By Frank Hubbell, DO

What is Ebola Virus Disease?

Ebola virus disease (EVD), also known as Ebola hemorrhagic fever, is a severe, often fatal illness in humans caused by the Ebola Virus.

The mortality rate is about 90%.

The virus is transmitted to people from wild animals by the body fluids and organs of infected animals. This occurs from hunting the animals, butchering them, and consuming them.

In Africa, EVD has been spread by infected chimpanzees, gorillas, fruit bats, monkeys, forest antelope, and porcupines that were either hunted or found dead in the rainforest.

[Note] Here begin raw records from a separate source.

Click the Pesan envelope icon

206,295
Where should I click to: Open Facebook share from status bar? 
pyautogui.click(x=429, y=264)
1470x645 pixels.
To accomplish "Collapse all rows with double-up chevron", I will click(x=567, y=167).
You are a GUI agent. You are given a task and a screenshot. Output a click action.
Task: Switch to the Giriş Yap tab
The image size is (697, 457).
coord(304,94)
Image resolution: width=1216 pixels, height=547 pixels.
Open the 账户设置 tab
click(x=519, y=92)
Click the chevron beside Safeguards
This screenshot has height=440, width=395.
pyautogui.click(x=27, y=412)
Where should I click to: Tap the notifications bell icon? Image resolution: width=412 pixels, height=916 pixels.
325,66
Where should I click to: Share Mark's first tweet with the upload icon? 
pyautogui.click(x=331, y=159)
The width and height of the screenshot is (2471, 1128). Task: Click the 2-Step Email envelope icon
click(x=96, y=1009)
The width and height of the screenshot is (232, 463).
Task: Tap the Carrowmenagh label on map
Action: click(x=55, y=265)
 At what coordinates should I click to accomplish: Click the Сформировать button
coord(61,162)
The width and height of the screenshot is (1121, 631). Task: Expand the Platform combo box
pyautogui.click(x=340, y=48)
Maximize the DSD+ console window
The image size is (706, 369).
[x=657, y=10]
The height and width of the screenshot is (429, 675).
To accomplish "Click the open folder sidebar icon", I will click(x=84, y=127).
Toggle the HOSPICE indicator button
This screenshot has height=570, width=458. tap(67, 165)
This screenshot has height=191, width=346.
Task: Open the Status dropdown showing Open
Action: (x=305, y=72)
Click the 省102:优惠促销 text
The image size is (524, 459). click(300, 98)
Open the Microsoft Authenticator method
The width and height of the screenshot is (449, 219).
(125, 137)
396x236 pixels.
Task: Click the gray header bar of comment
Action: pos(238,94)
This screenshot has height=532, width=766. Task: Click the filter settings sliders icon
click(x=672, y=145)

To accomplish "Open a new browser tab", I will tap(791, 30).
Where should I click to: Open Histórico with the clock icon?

It is probable that if the meat had been cooked thoroughly, the virus would have been killed.

Once in the human population, the virus is contagious and can spread via human-to-human transmission through contact with body fluids.

It is stated by the researchers that the Ebola virus cannot be spread airborne, but I humbly disagree. If the virus is in body fluids, when the patient coughs, the virus is going to be expelled and potentially spread by the airborne droplets. The point being, you have to protect your airway as well as using all BSI when working with any patients with a potentially contagious disease.

Currently the EVD outbreaks have occurred in remote villages in Central and West Africa: Sierra Leone, Nigeria, Guinea, and Liberia.